Ideation on Infinite Scrolling and Scroll Depth Alignment

🧭 Overview

Infinite scrolling offers users a seamless navigation experience.
However, there is a subtle mismatch between the physical scroll distance and the actual position of data.
This article explores methods to maintain alignment between scroll distance and data in an infinite scroll environment,
documenting personal insights on how to make “users scroll naturally and systems operate consistently.”

1. The Alignment Challenges Posed by Infinite Scrolling

Infinite scrolling is predicated on two uncertainties: asynchronous loading and dynamic height changes.
If each item’s rendering height varies, or if images, ads, and content load late,
the scroll position does not directly correspond to the data index.

------------------------------------------------

● **EXERCISE 1**:
Retype the passage on infinite scrolling word for word, starting with "However, there is" and going on through "the data index.".
● **EXERCISE 2**:
Continue the infinite scrolling article from the point where it stops.
The material that comes after this is taken from a separate source.

● **INFORMATION SUPPLIED**:

------------------------------------------------

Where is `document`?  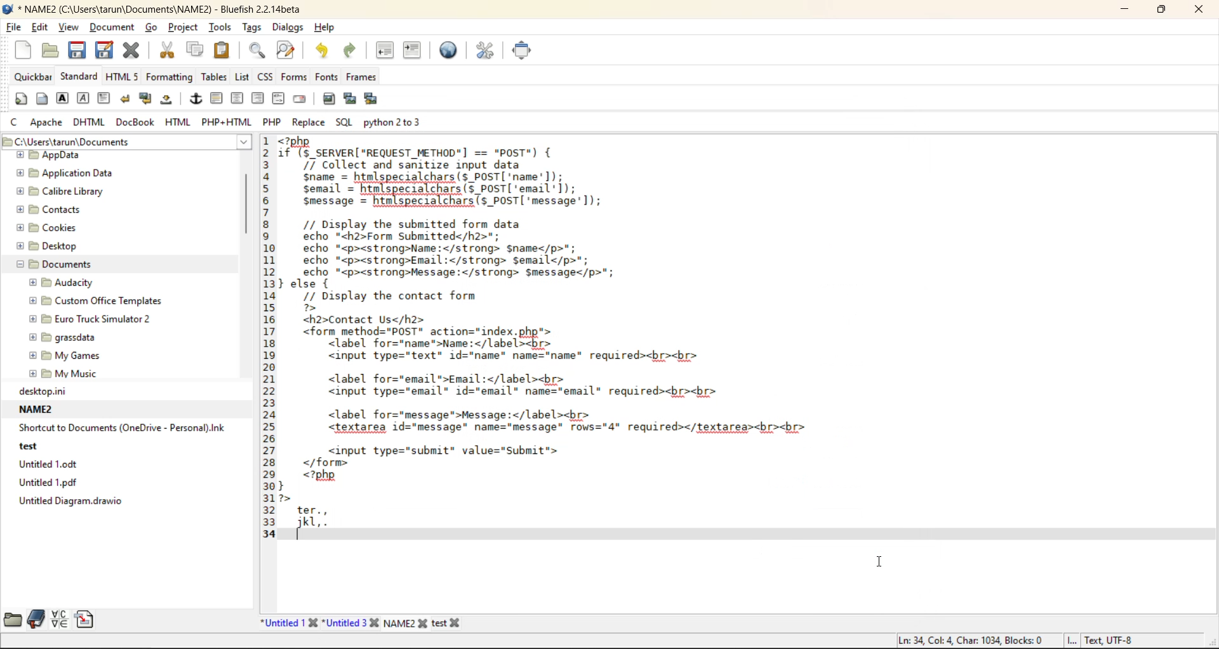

------------------------------------------------

● **FINAL ANSWER 1**:
However, there is a subtle mismatch between the physical scroll distance and the actual position of data.
This article explores methods to maintain alignment between scroll distance and data in an infinite scroll environment,
documenting personal insights on how to make “users scroll naturally and systems operate consistently.”

1. The Alignment Challenges Posed by Infinite Scrolling

Infinite scrolling is predicated on two uncertainties: asynchronous loading and dynamic height changes.
If each item’s rendering height varies, or if images, ads, and content load late,
the scroll position does not directly correspond to the data index.

● **FINAL ANSWER 2**:
Commonly observed phenomena in this process include:

• Failure to restore the scroll position
• Height jumps during loading
• Difficulty in handling jumps to yet-to-be-loaded data
• Discontinuous sections with missing or duplicated data

These phenomena are not resolved by simple viewport control or virtual lists alone,
ultimately touching on the fundamental issue of “consistency between data and position.”

2. A Structure Requiring Consideration of Both Server and Client

Alignment cannot be achieved by the efforts of one side alone.

On the server side:

• It is necessary to maintain clear and stable sorting criteria (e.g., createdAt + id combination).
• Cursor-based pagination should ensure idempotence and order.
• A snapshotId can facilitate continuous requests based on the same moment.
• Providing rendering hints (such as expected heights) can help clients with distance calculations.

On the client side:

• Manage the scroll position using data anchors.
• Set a safe window to control the range of loading and unloading.
• Maintain a consistent state by bundling data, cursor, and height information into a snapshot.

When the server and client recognize each other’s roles,
the balance between scroll distance and data alignment becomes clearer.

3. The Snapshot Model for Scroll Alignment

Whenever considering alignment, the question arises: “Can the state of data loaded so far be maintained in a single coordinate system?”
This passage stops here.